(Data records)

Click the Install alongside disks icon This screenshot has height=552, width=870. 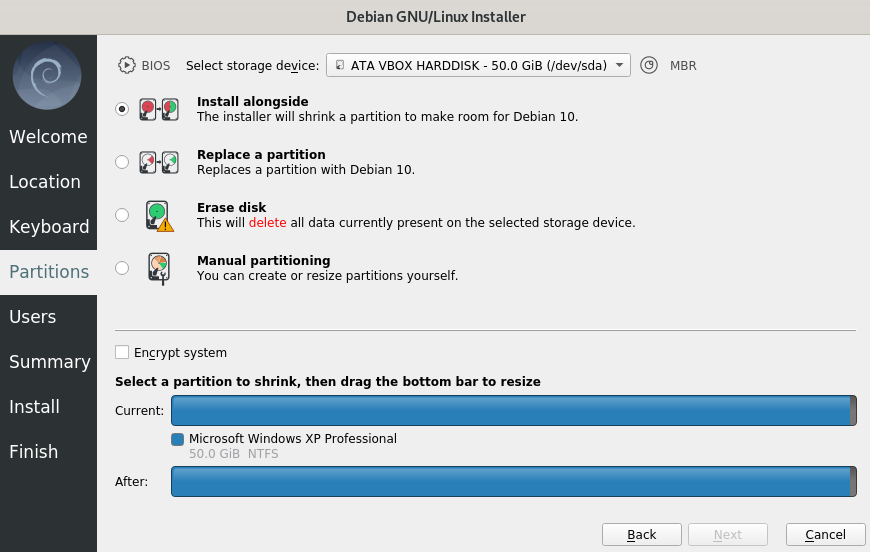pyautogui.click(x=159, y=109)
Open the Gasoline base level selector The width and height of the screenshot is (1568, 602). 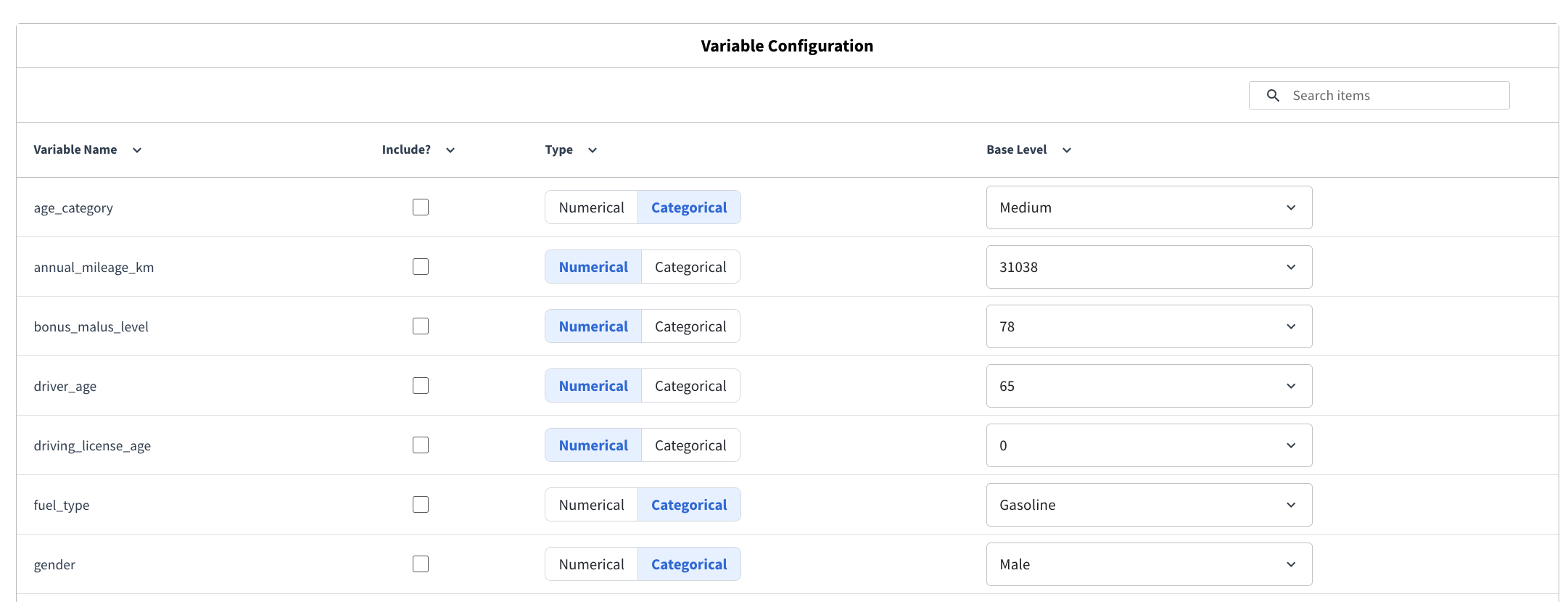1148,504
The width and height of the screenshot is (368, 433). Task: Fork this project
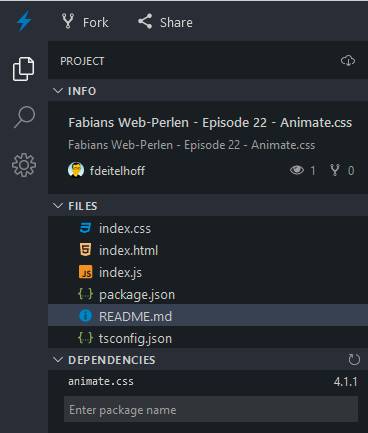coord(85,22)
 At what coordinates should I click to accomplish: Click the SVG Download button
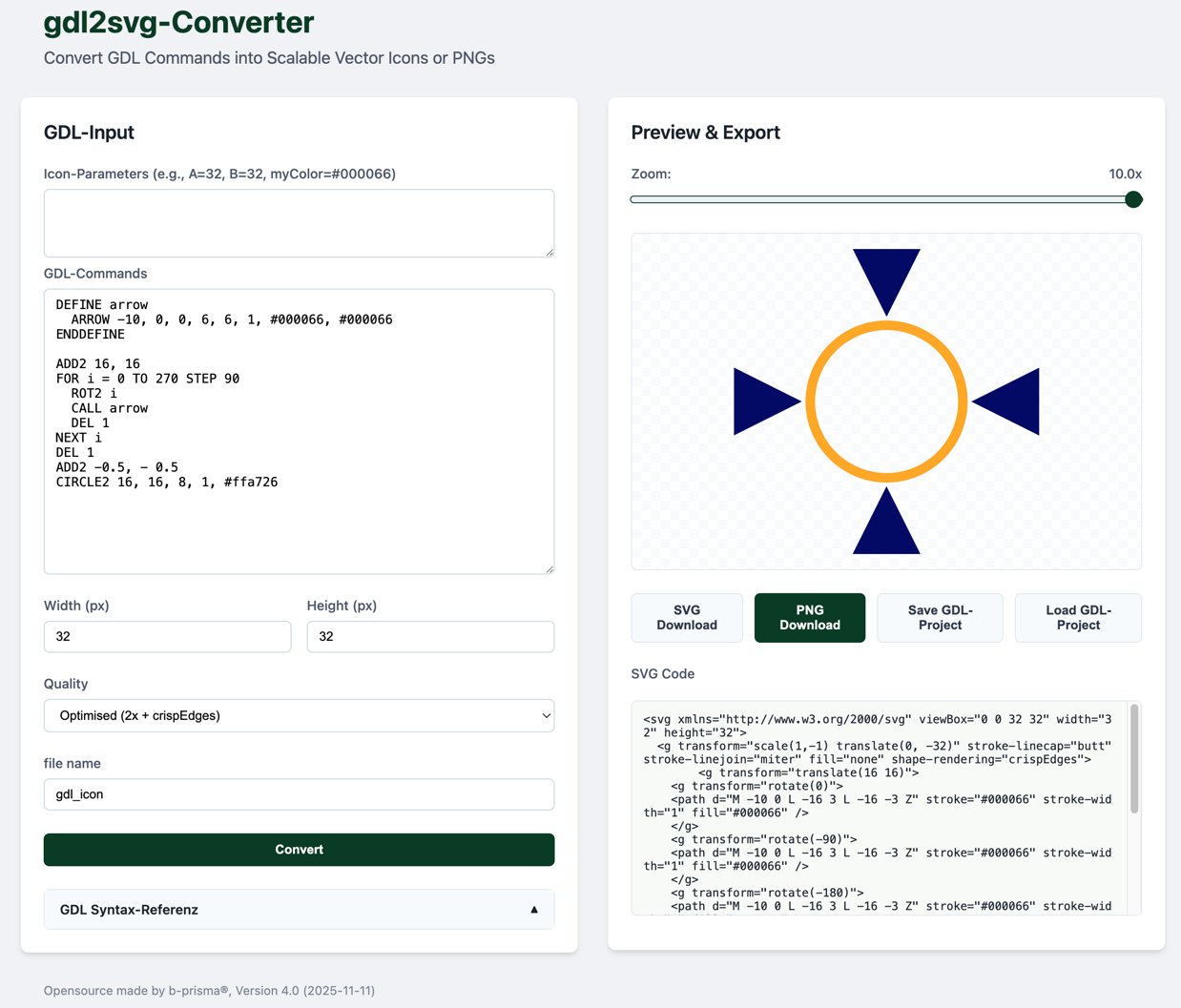pyautogui.click(x=687, y=618)
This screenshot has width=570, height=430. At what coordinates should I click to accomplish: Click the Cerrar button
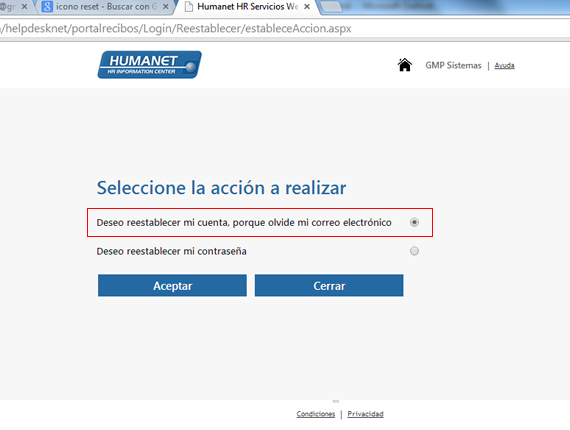[x=329, y=286]
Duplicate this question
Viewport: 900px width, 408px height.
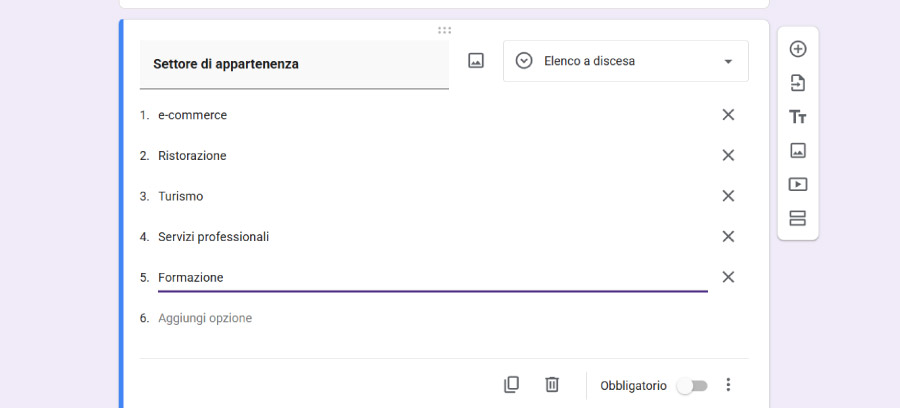pyautogui.click(x=511, y=385)
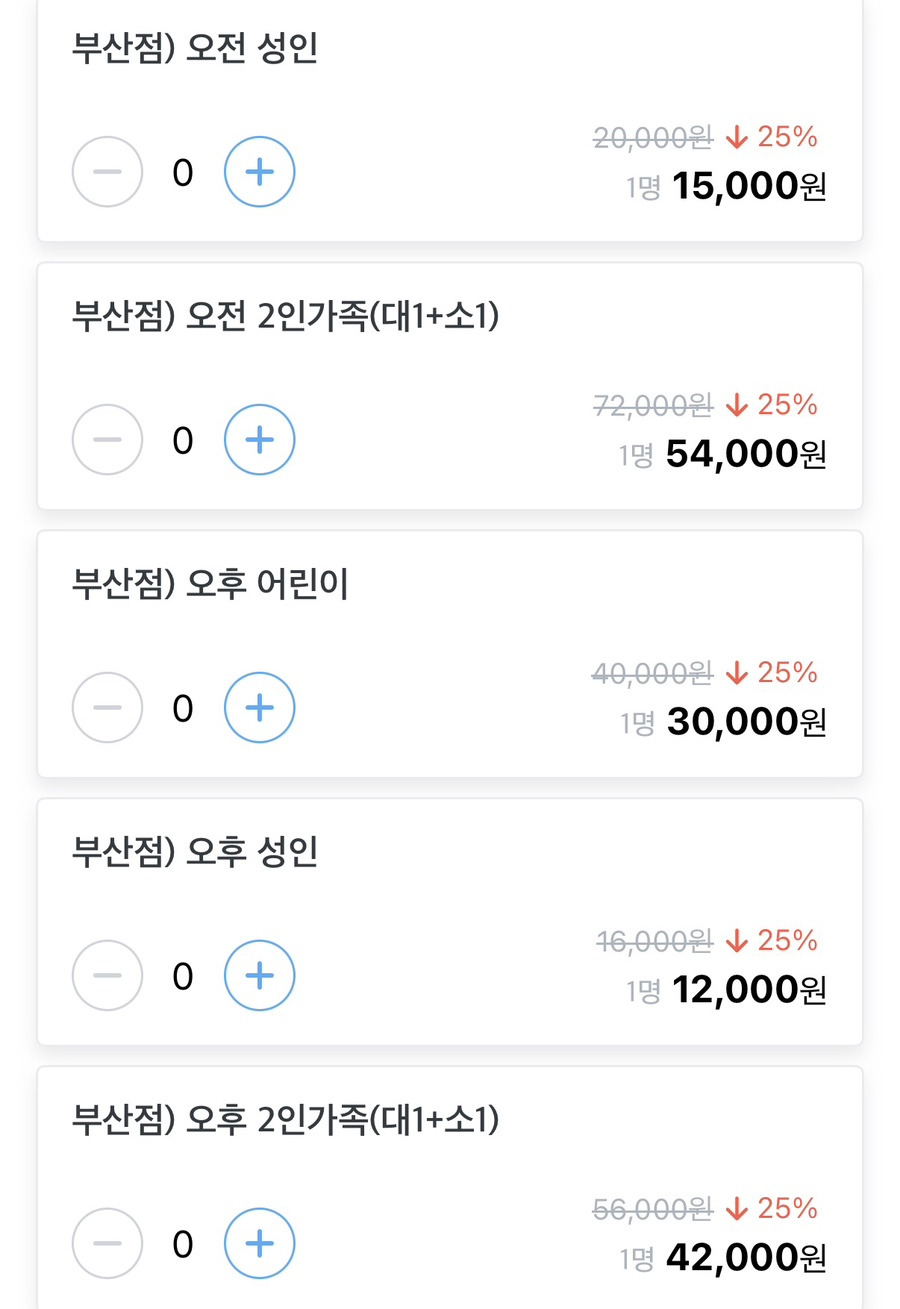Increase 오후 어린이 ticket count
This screenshot has height=1309, width=900.
[x=259, y=708]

PROBLEM TO WORK ON
Report every line of the records above that contains the string "should". Case counts.

ANSWER TO THE TASK
 At what coordinates should I click to accomplish: Click the SVG Download button
This screenshot has width=570, height=430. At what coordinates should I click to accomplish: Click the Cerrar button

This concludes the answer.